Ingemar Stenmark grew up in Tärnaby, a village of 700 people in the Swedish mountains, and went on to win 86 World Cup races — a record that has stood for over forty years. Sweden has not been producing great skiers by accident. The mountains are real, the snow is reliable and the skiing culture runs deep enough that it barely needs to advertise itself to the rest of Europe.

That the rest of Europe has largely not noticed is, depending on your perspective, either a problem or an advantage. The slopes at Åre on a Tuesday in February are not the slopes at Verbier on a Tuesday in February. The queues are shorter, the lift infrastructure is modern, the prices are lower, and the après-ski is conducted with the particular Swedish combination of earnestness and genuine warmth that makes it hard to leave a bar at a reasonable hour.

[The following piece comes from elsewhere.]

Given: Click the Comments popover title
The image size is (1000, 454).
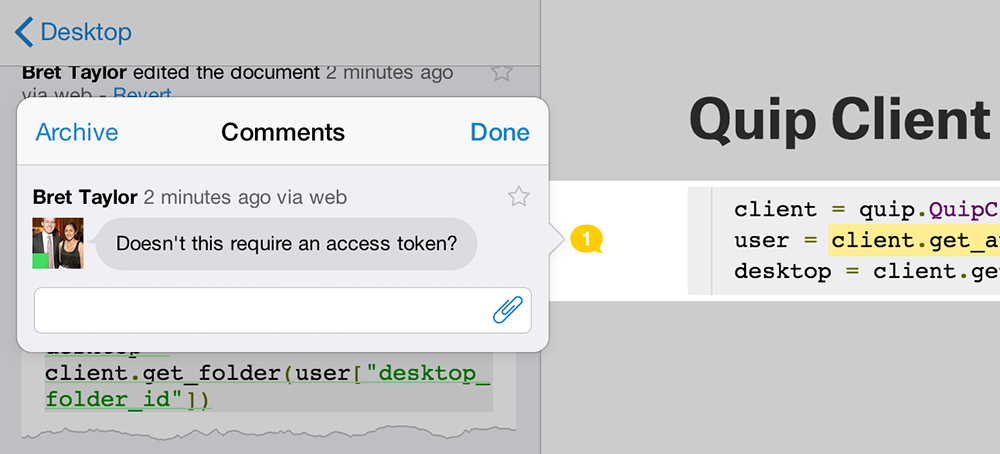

This guide covers the main resorts, what each one is actually like, and who each one suits. It does not pretend all Swedish resorts are equal — they are not. It starts with the one that is genuinely exceptional, works through the others in order of scale and significance, and ends with some practical reality about costs and getting there.

Why Ski Sweden at All

The honest comparison point is the Alps. Switzerland, France, Austria — these are the default assumption for serious skiing in Europe, and for good reason. The vertical drops are larger, the total pisted terrain is greater, and the resort infrastructure has been refined over a century of international tourism.

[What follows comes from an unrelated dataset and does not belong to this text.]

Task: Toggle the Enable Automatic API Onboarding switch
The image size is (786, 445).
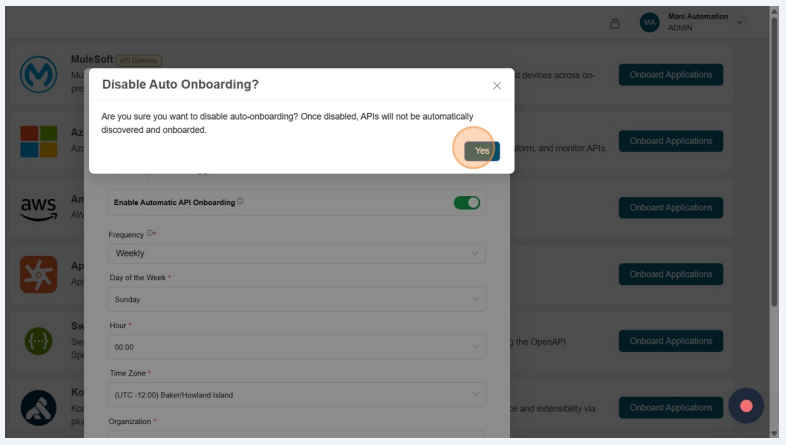Action: (x=467, y=202)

Sweden's counter-argument is not that it's better than the Alps in absolute terms. It's that it's better value, less crowded, has reliable cold-temperature snow rather than the increasingly warm and icy conditions that plague lower Alpine resorts in early and late season, and offers something the Alps cannot: the particular character of the Scandinavian winter. When you ski in Åre, the trees are frosted birches and pines, not Alpine firs. The light in the afternoon has a blue quality that comes from being this far north. The village is an actual Swedish village, not an architecture firm's idea of what a ski village should look like.

Sweden also receives snow at altitude that stays cold and powdery rather than crusting into ice. The season runs long — Åre typically keeps at least some slopes open from late November to early May. And for travellers from the UK or northern Europe, the flights are short and direct, the language barrier is essentially zero, and the transfer from airport to slopes is straightforward.

Åre: The One That Is Genuinely Exceptional

Sweden's premier alpine resort

Åre, Jämtland

Vertical drop700 m
Pistes100+ (44 blue, 37 red, 19 black)
Lifts42 (incl. gondola and cable car)
SeasonLate November – late April / early May
Day pass (adult)795–950 SEK
Nearest airportScandinavian Mountains Airport (45 min) or Östersund (90 min)
Train from Stockholm6.5 hours direct overnight

In 2019, Åre hosted the FIS Alpine World Ski Championships — the Olympics of non-Olympic ski years. Mikaela Shiffrin, Petra Vlhová, Alexis Pinturault, the best technical skiers in the world spent two weeks on these slopes, and the mountain held up. The fact that Åre was chosen over more famous Alpine venues for the Championships is a statement about the quality of the terrain and the resort's operational credibility.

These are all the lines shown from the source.